If the sustainability rating value is undesirable, the data-processing means can comprise
recommendation engine means for guiding the formulator in the substitution of one
or more perfume ingredients with one or more other perfume ingredients contained in
the ingredients database to provide a new formula of perfume ingredients having a
desired sustainability rating with similar hedonics, performance and cost.
[0115] The computer system may comprise user interface means allowing the user to make inputs
and select perfume ingredients. User inputs can be made by manipulating physically
a touch-screen via a key-board, mousepad of joy-stick, or by voice-activation means.
Inputs may also be made remotely via an internet connection or from a remote computer
device or smart-phone. It is also possible to combine several of these means to enable
multiple users to engage and encourage creative collaborations.
[0116] The computer system may also be in communication with mixing and dispensing means
adapted to receive a formula and physically dispense and mix the perfume ingredients
in the formula to form a perfume composition corresponding to the perfume formula.
[0117] The exemplary embodiments disclosed hereinabove describe a functional method and
system for determining and creating sustainable perfume formulae and perfume compositions
conforming thereto, as well as consumer products comprising said perfume compositions.
However, it will be clear to a skilled addressee that modifications and variations
can be made to the constructions and illustrations disclosed, which will nevertheless
fall within the scope of the invention.
[0118] There now follows a series of examples to further illustrate the invention.
Example 1
[0119] In this example, the sustainability rating of 2574 ingredients used in 28732 formulae
was calculated according to Equation 2c, by taking into account the ingredient-specific
Biodeg, Upcycl, Iso, RenewC, Animal and
Resp sub-factors mentioned hereinabove and setting
"Compound"=0
. For comparison, ingredients and formulae were rated using an alternative prior art
index was also calculated according to the scales published under https://www.acs.org/content/dam/acsorg/events/popular-chemsitry/Slides/2017-02-16-cosmetics-slides.pdf,
slide 17, consulted August 20, 2018. The corresponding distributions, are shown in
Figures 2 and 3.
[0120] The results show that the sustainability rating according to the present invention
has a significantly better differentiating power among perfume ingredients than the
prior art method. Furthermore, the way the distributions of both synthetics and nature-identical
synthetics are centered is more in line with expectations, with pure synthetics being
slightly below the nature-identical synthetics and both of them below many of the
naturals. Still, the sustainability rating according to the present invention shows
significant overlap between these classes, demonstrating that some synthetics are
as sustainable as naturals and that sustainable formulae containing high levels of
synthetics can be prepared. Conversely, the sustainability rating confers a lower
rating to a significant portion of the naturals, which reflects the fact that harvesting
natural ingredients is not always fully aligned with sustainable practices.
Example 2
[0121] In this example, the sustainability rating of 30097 formulae was determined using
Equation 2c. The value obtained has been expressed as a function of the total concentration
of natural ingredients comprised in these formulae.

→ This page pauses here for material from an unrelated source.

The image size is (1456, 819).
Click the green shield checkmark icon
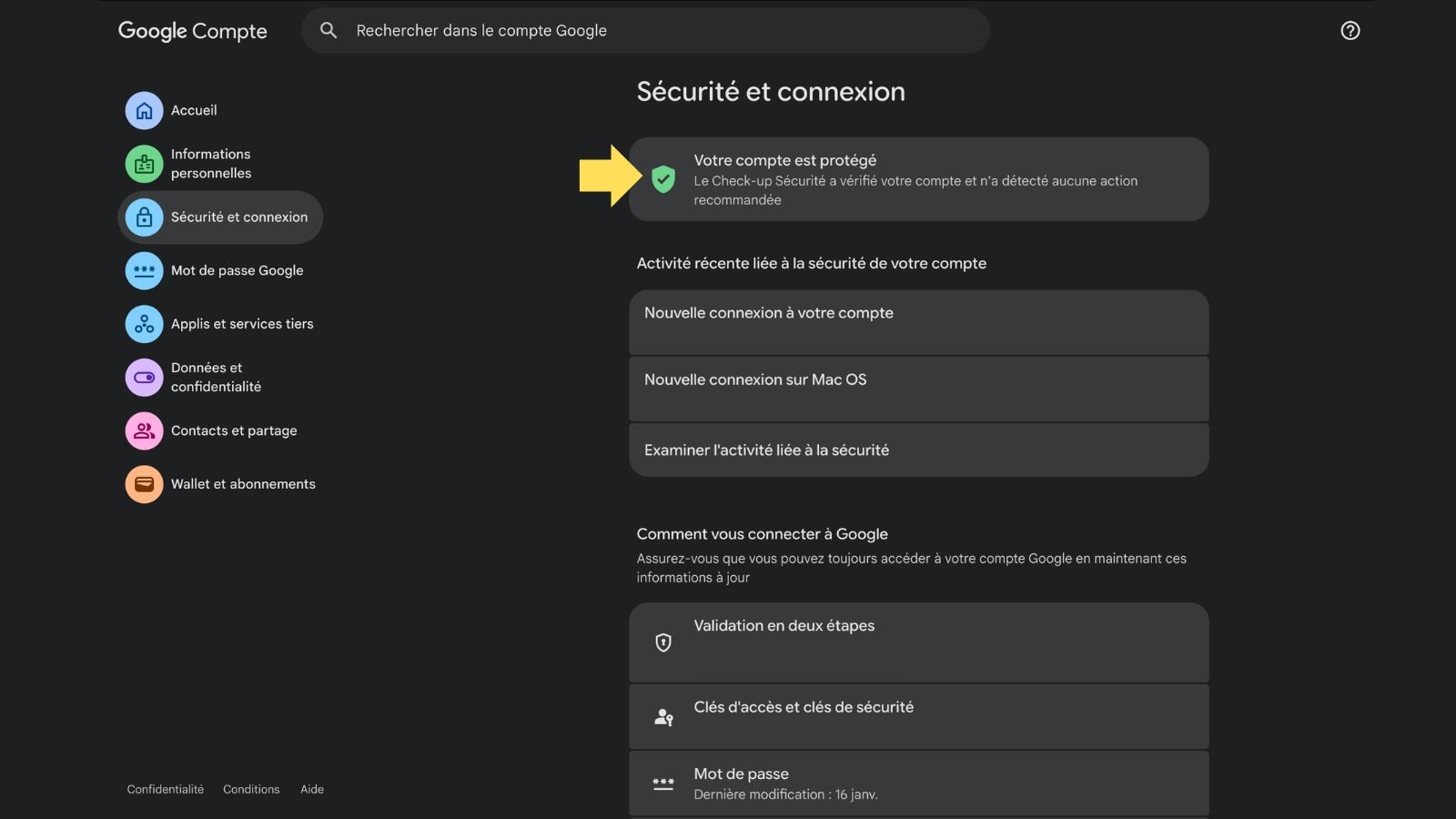pos(664,179)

[0122] The results are expressed as the distribution of average sustainability ratings in
Figure 4. Each bar in Figure 4 represents the average sustainability rating among
all formulae having a percentage of natural ingredients higher than the corresponding
reported value on the X-axis.
[0123] As apparent from the results in Figure 4 a noticeable increase of the average sustainability
rating is already observed at a level of 10 wt% natural ingredients, whereas the rate
of sustainability increase levels off above about 40 or 50 wt% naturals. Another striking
result is the fact that by considering sustainability ratings at formula level, one
increases the sustainability index of synthetic-rich formulae.